Le féminin à visages découverts
Explorer les concepts de beauté et de féminité à travers la représentation du visage féminin : c’est ce que propose Dior en marge des Rencontres d’Arles, en exposant le travail des lauréats de son Prix de la photographie pour les jeunes talents.
Ils sont français, coréen, chinois, japonais, anglais, russe, libanais ou américain, et ont en commun d’avoir été choisis par un jury présidé par le photographe allemand Peter Lindbergh et composé, entre autres, de Simon Baker (Maison européenne de la photographie) et Maja Hoffmann (Fondation Luma). Réunis par le Prix Dior de la photographie pour les jeunes talents, monté par la maison Dior en partenariat avec des écoles internationales d’art et de photo, tous verront leurs travaux exposés pendant les Rencontres d’Arles. Au sein du Parc des ateliers de Luma Arles, « Dior, The art of color » réunira les séries produites autour du thème « Woman-women faces ». L’occasion d’explorer les concepts sans cesse questionnables que sont la féminité et la beauté.

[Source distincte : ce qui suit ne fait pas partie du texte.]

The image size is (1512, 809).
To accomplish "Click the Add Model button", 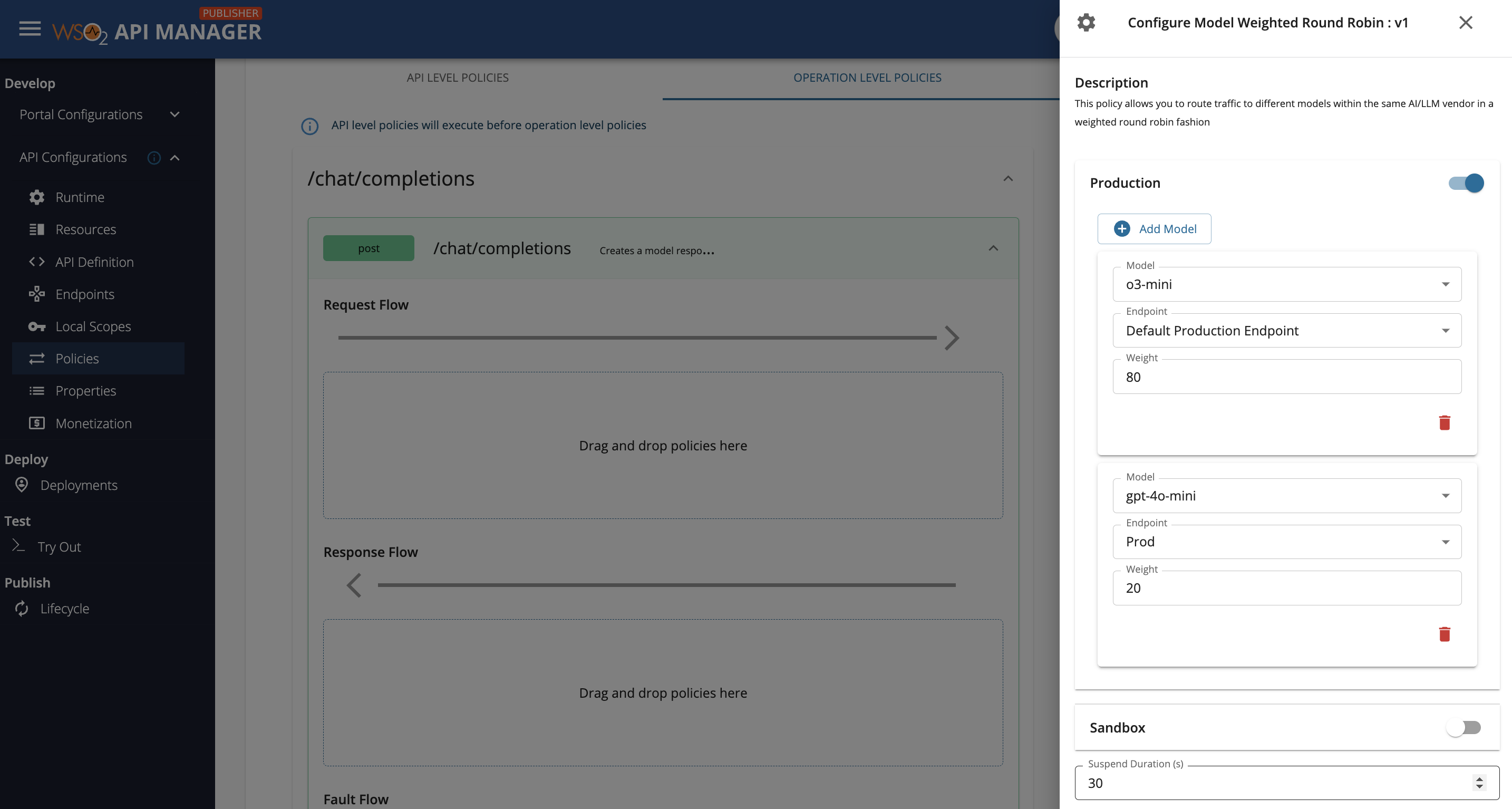I will click(1154, 229).
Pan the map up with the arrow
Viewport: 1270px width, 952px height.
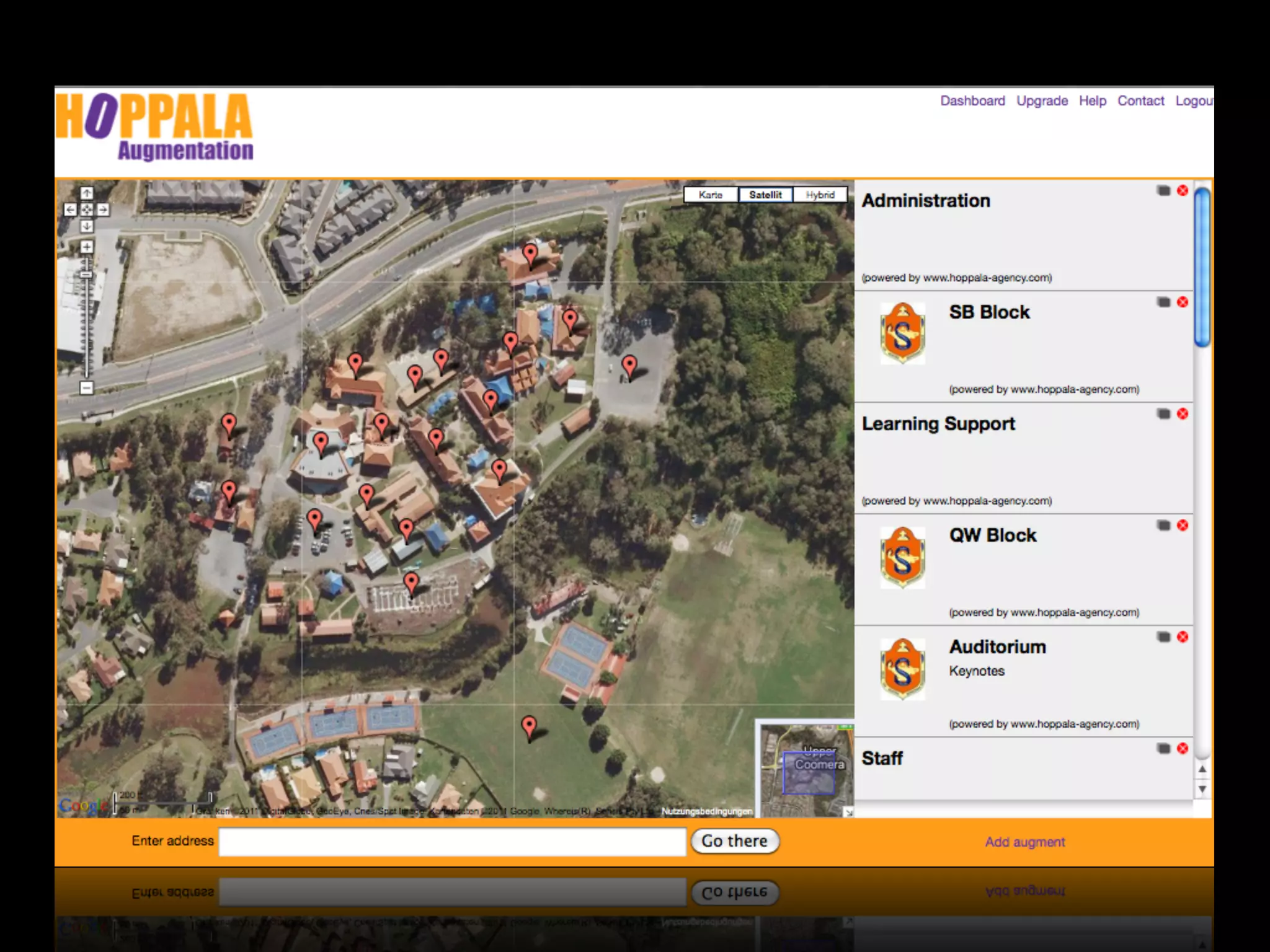(x=87, y=193)
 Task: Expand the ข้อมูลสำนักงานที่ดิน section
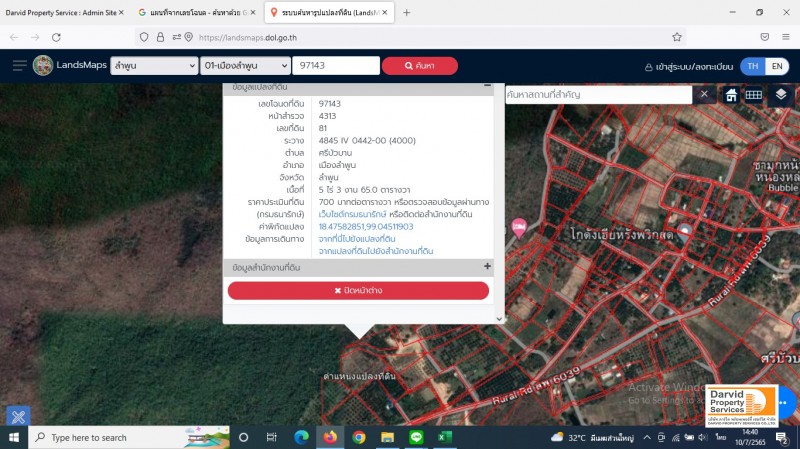point(487,267)
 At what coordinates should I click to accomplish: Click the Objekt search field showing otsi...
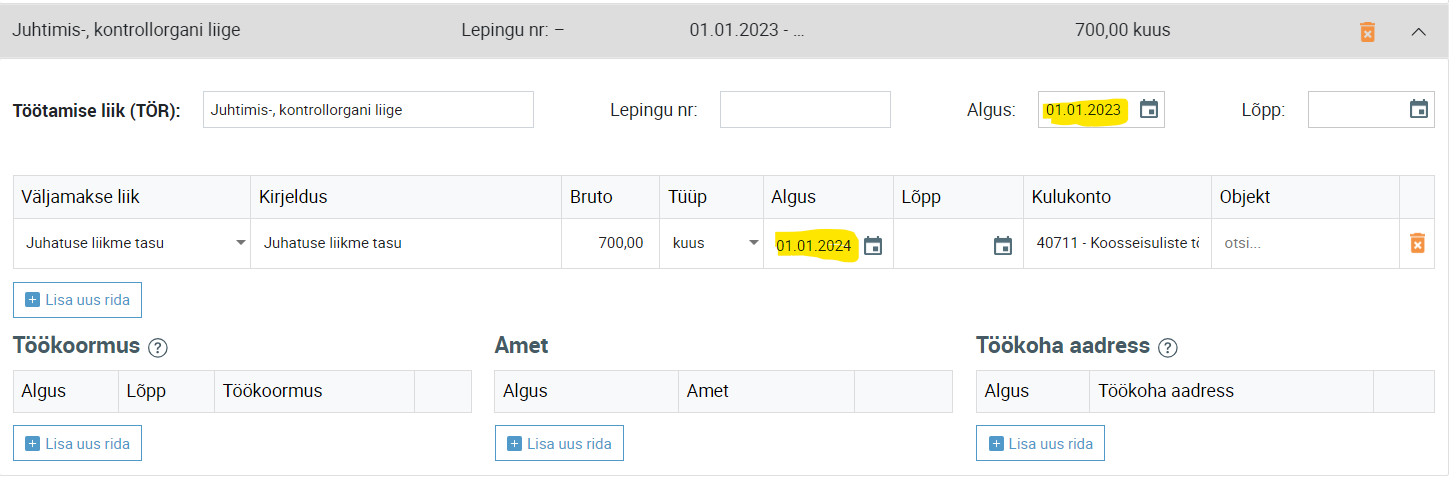1305,243
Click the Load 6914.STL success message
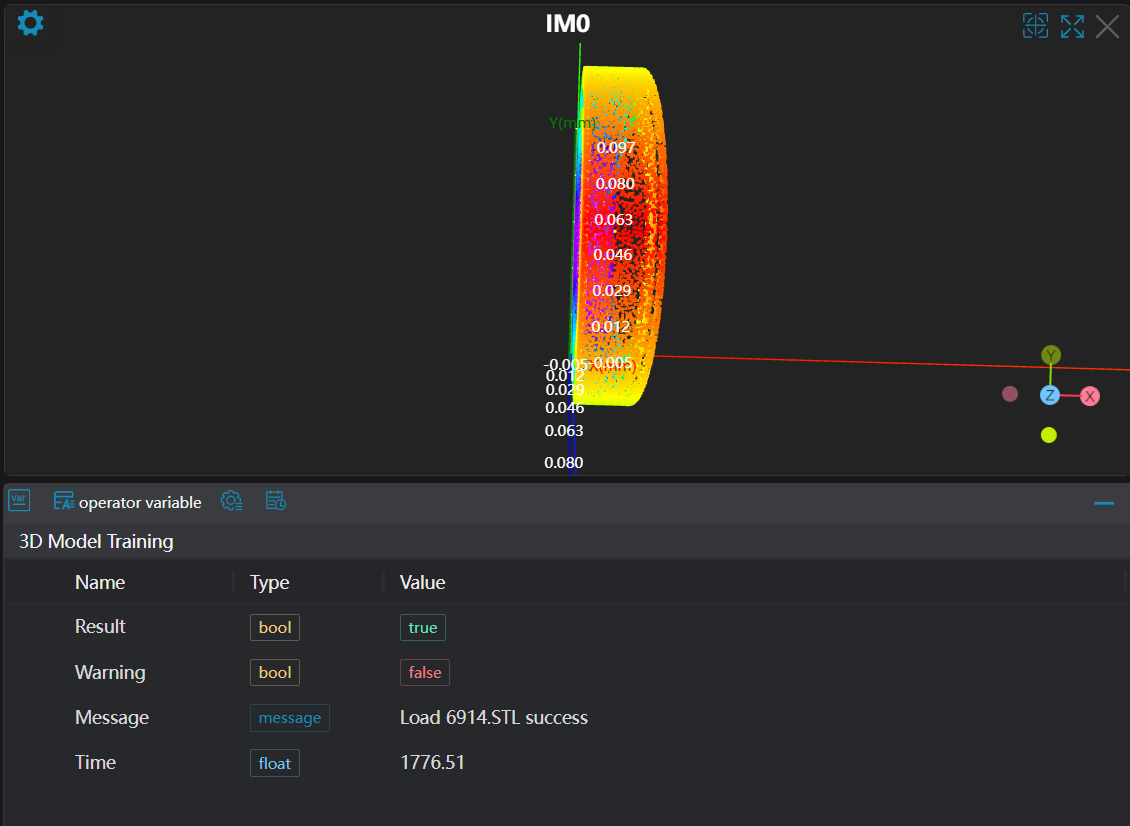 point(493,717)

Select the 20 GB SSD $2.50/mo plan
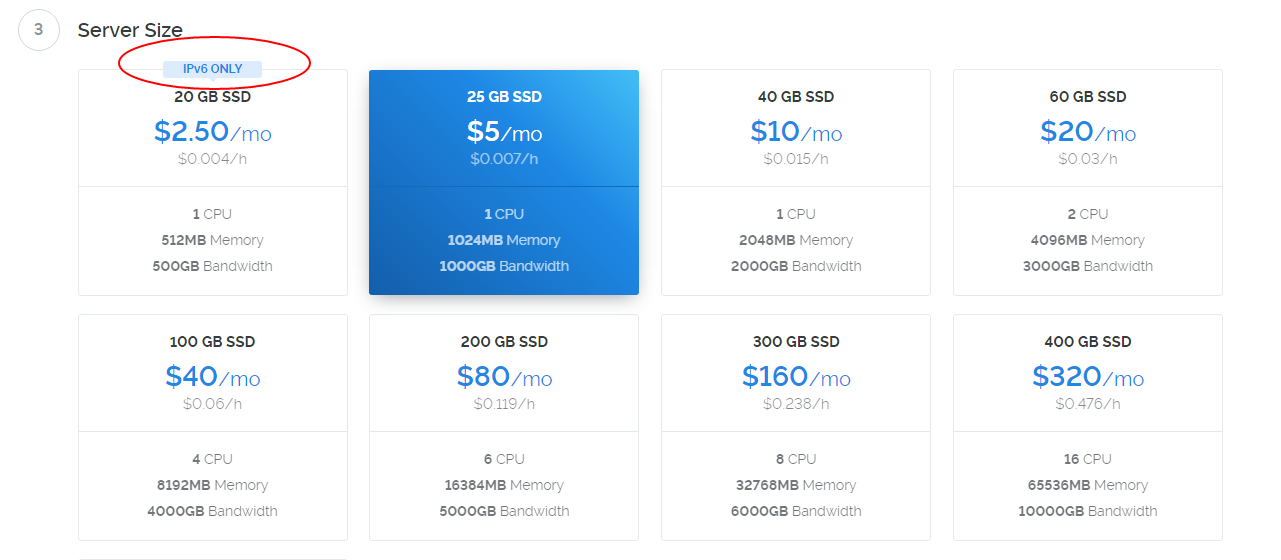213,182
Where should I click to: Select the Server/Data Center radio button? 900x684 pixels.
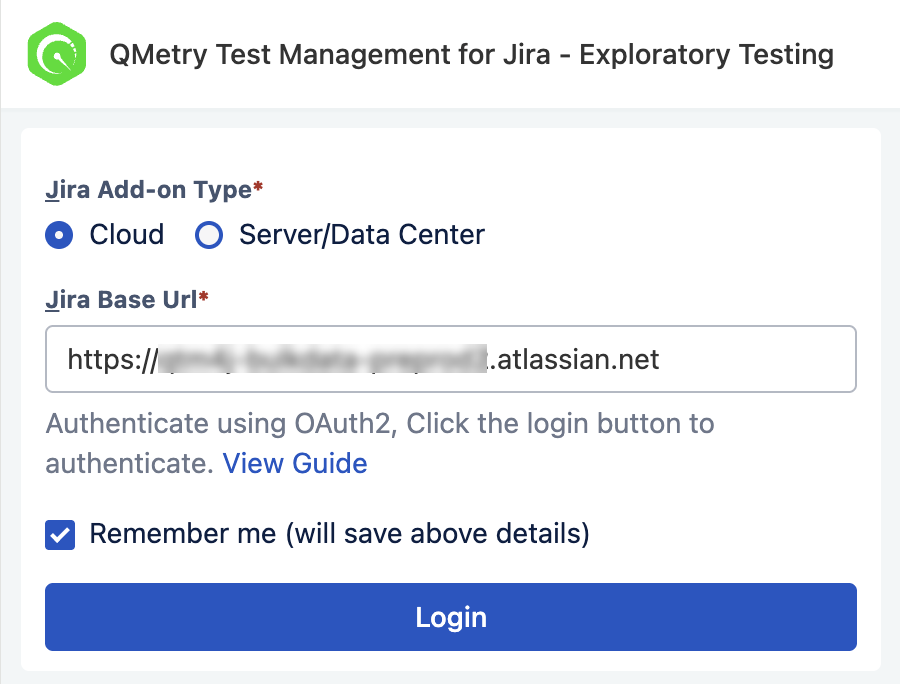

Loin d’être un invariant, cette dernière change en effet bien au- delà des seuls effets de mode : « Elle épouse les grandes dynamiques sociales, les ruptures culturelles, les conflits de genre ou de génération », ainsi que l’écrivait Georges Vigarello dans son Histoire de la beauté (éd. Points). A l’heure où partout dans le monde les systèmes de domination pesant sur les corps et les destins des femmes sont mis au jour, que nous donne à voir la nouvelle génération, qui aura la responsabilité de renouveler les modèles d’apparence ? Parmi les quatorze projets (huit lauréats et six mentions), une majorité met en avant des corps différents et des femmes en mouvement. Hors cadre ou cachés, leurs visages n’apparaissent pas forcément.
Skateuse et prêtresses shintoïstes
La beauté, en effet, n’est plus une affaire d’agencement des traits mais une question globale en lien avec la manière « dont l’individu d’aujourd’hui affirme son identité ». Ce que Georges Vigarello observait en 2004 s’est depuis accéléré et universalisé. Loin de la culture occidentale, Khoula Hamad, jeune artiste d’origine libanaise qui étudie aux Emirats, se propose de saisir « la beauté des femmes sans se limiter à leur visage », en s’intéressant plutôt à leurs actions et gestes quotidiens. Dans une atmosphère ouatée, la Chinoise Yuan Wang joue, elle, avec l’androgynie de son modèle. « Les femmes n’utilisent plus les hommes comme repères mais mettent en avant leurs particularités, leurs attitudes, et font porter leurs voix », affirme-t- elle, pendant que
sa compatriote Zhyoying Wang montre une skateuse en sweat et baggy. Mai Sakurai, de l’Université des arts de Tokyo, donne, elle, à voir, par touches, l’avènement récent de prêtresses shintoïstes. Autant de facettes de la beauté et de la féminité… même si les physiques sont quasi exclusivement caucasiens ou asiatiques.
Une allégorie millénaire de la vanité
« A qui fera-t-on croire que l’esthétique féminine n’est pas un des symptômes les plus marquants de l’évolution de la civilisation », questionnait, il y a près d’un siècle, le surréaliste Philippe Soupault. Issue de l’Ecole nationale supérieure de la photographie, à Arles ( partenaire du prix), la Française Hélène Bellenger s’intéresse aux archétypes des années 20 à 40. La technologie du cinéma de l’époque imposait d’accentuer le maquillage pour mettre en évidence les contrastes et l’expressivité des visages. Ainsi les actrices paraient- elles leurs lèvres de bleu, leur nez de jaune ou leurs pommettes de vert. D’où le choix de la jeune artiste de « ramener à la surface les maquillages invisibles aux écrans de l’époque » pour interroger « les ressorts de construction de l’imagerie de la beauté ».
Qu’en est-il aujourd’hui ? Dans trois séries différentes venues des Etats-Unis, de Chine et de Corée du Sud (respectivement Julien Tucker, Tianqi Zong et Jai Uk Jung), des jeunes filles se préparent face à leur miroir. Allégorie millénaire de la vanité très longtemps circonscrite à l’univers féminin, le miroir est certes principalement lié au devoir de la femme d’être jeune, séduisante et fertile. Mais on préférera poser une question plus prosaïque et peut- être plus universelle : que font ces femmes en cet instant où elles ne se soumettent pas au regard des autres mais posent face à elles-mêmes ? Elles se préparent, mais à quoi ?
« Dior, The art of color », jusqu’au 23 septembre au Parc des ateliers de Luma Arles, vernissage et remise du Prix Dior le 6 juillet.